Waking up Christmas morning this year felt like any other day to me. There wasn’t going to be any “Christmas morning” for either of us. Instead, we were up early to go to each of the girls’ homes to watch our grandchildren open their gifts from us and all the while I felt as it I was going to their birthdays. All four grandkids were thankful for what they received and the requisite hugs were given, but by that point I was ready to go home, rip down the tree, put the decorations back into storage and just get on with the rest of the year. Somehow I made it through the day and once home, Nat and I had a nice quiet afternoon and sat in front of the fire with our grilled cheese sandwiches and french fries for supper. As Nat and I didn’t exchange gifts either, we agreed to buy an Apple TV for ourselves. That was about the only thing on my ‘Wish List’ I thought the two of us could use and after explaining all of its wondrous virtues, he agreed. I ordered it online from the Apple store and when it arrived a week before Christmas we left the FedEx box under the tree. It wasn’t until we had finished our meal that I decided to open up that little box and take a look at the instruction book. What the hell, I knew it was easy to set up but it gave me something to do while watching nothing on television.

With the arrival of Boxing Day and my side of the family coming for dinner, Nat and I were kept busy getting ready for the festivities. This was going to be the day, I told myself, that my spirits would perk up and I’d feel much better. Not seeing my sisters often enough since moving to Ridgeway, I knew the evening would be filled with laughter, stories and enough activities to keep my mind off how I was feeling. The table had been set a few days before as a time-saver, Nat put the turkey in the oven that morning, I pre-made the stuffing and popped it into the slow-cooker ready to be turned on. We were ready and good to go until our guests arrived.

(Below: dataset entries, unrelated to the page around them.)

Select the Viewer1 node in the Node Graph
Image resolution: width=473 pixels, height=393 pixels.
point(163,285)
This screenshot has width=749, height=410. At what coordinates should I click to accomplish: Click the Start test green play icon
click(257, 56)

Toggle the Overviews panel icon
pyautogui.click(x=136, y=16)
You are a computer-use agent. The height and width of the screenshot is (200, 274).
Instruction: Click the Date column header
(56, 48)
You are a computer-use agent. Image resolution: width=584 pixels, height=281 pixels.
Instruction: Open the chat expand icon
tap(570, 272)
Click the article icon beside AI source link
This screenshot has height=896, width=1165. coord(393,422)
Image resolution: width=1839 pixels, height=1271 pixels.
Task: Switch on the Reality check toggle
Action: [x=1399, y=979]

With time to relax before our guests arrived we felt things were going pretty good, but something went horribly wrong after that. As Nat carved the turkey we discovered it was over-done. Apparently the battery in the meat thermometer decided to run low during the cooking process. We kept wondering why the bird was taking so long and once discovered what had happened, it was too late. The breast meat fell apart in Nat’s hands as he was trying to carve. We thought at this point the gravy would moisten things up, but as luck would have it, Nat had a hard time trying to thicken it up. I’m thinking we made too much and it was going to take a long time, but by now it was too late – our guests were arriving. – and the gravy was going to flow like coloured water!! I’m now thinking my family was lucky they contributed dishes to the meal – at least they’d have something to enjoy! One guarantee in the whole process was dessert – with Claudia’s cake, Gail’s pies, Thamazine’s tray of delectables and my cookies there was at least goodies to look forward to afterwards. I know it was my fault, but I honestly can’t remember eating my meal.

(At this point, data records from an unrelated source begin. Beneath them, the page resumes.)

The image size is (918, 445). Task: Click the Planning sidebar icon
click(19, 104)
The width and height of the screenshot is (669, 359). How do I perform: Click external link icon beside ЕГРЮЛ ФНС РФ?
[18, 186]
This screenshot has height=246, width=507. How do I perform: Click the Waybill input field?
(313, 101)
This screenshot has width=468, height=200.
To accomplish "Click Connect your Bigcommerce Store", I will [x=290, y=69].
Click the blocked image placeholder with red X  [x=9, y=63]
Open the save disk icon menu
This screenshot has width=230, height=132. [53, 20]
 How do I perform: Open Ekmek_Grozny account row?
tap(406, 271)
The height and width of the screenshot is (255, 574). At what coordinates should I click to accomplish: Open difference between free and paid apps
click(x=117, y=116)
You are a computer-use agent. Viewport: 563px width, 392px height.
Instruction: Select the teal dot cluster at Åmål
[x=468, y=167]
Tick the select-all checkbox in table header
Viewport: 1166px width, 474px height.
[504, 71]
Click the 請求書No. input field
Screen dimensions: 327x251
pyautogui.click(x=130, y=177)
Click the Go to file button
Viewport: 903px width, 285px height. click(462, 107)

Somehow we made it through and despite how I felt about the meal, the company was wonderful. As mentioned, there were lots of laughs, a good game and some good conversation. In my heart of hearts I know it’s not about the meal, it’s about family (who were all crammed into our little dining room like sardines in a can, with overflow in the kitchen), and I for one have great family and lots of love around me. My body, however, wasn’t listening to anything my heart told it. The bones were tired, the brain was dead and the arthritis in my hip decided it was time to rear its ugly little head. I was tired, a bit depressed about how I was feeling and just wanted the whole affair to end. Maybe a good night’s sleep would help. It didn’t!!

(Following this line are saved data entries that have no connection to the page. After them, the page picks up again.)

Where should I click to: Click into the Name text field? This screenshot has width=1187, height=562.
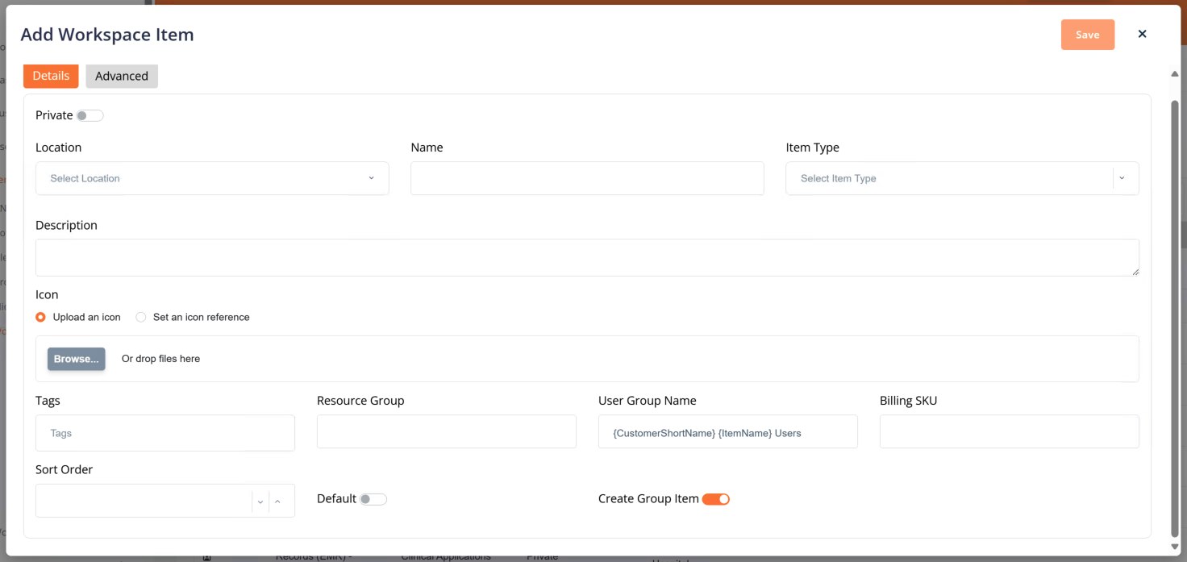point(586,178)
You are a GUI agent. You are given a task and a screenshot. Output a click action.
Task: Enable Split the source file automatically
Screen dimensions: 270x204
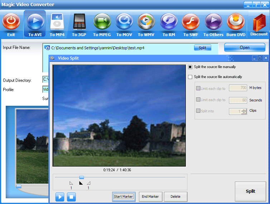pyautogui.click(x=190, y=77)
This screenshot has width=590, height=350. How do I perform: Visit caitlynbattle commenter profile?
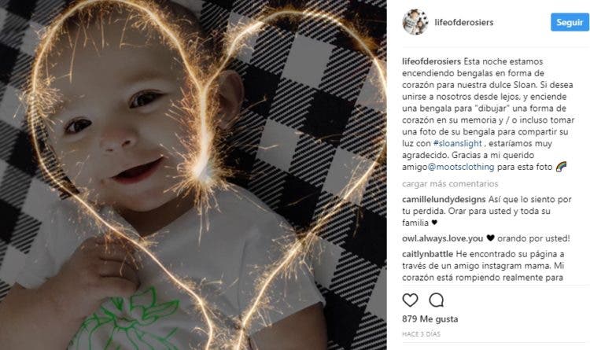[427, 254]
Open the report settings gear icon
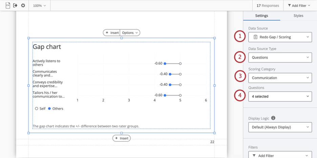Image resolution: width=317 pixels, height=158 pixels. click(x=23, y=5)
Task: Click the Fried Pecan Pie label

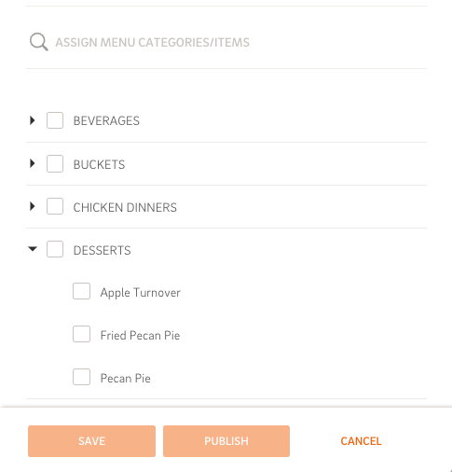Action: [x=140, y=335]
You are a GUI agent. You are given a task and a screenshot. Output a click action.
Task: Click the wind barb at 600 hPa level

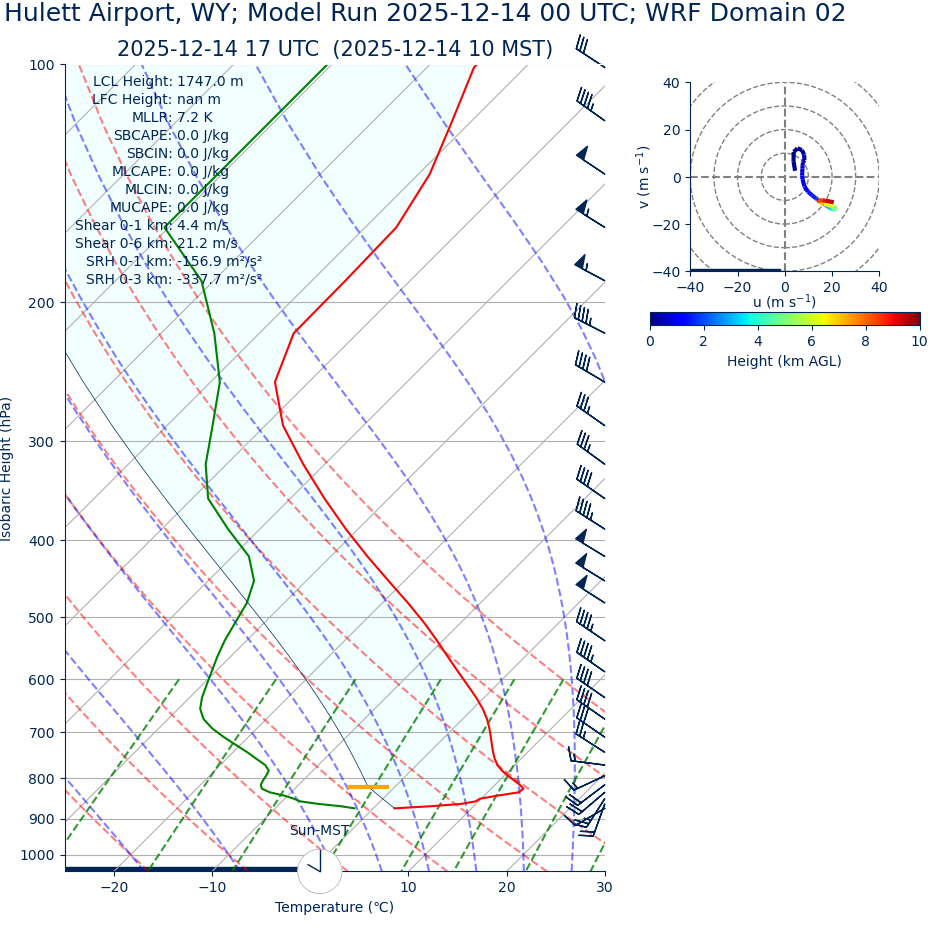(589, 683)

With a couple of nice highlights – a few gifts from some wonderful family members (the chocolate bark from the Irwins, the beautiful ornament and goodies from Gail and Bonnie, the gorgeous little cake from Claudia and the bottle of wine from Liz) this whole affair is over and I’m looking forward to 2011. Always trying to look on the positive side of life I’m going to try my damndest in 2011 to keep my mouth shut, my heart in a warm place and my brain out of the clouds!! Happy New Year, everyone.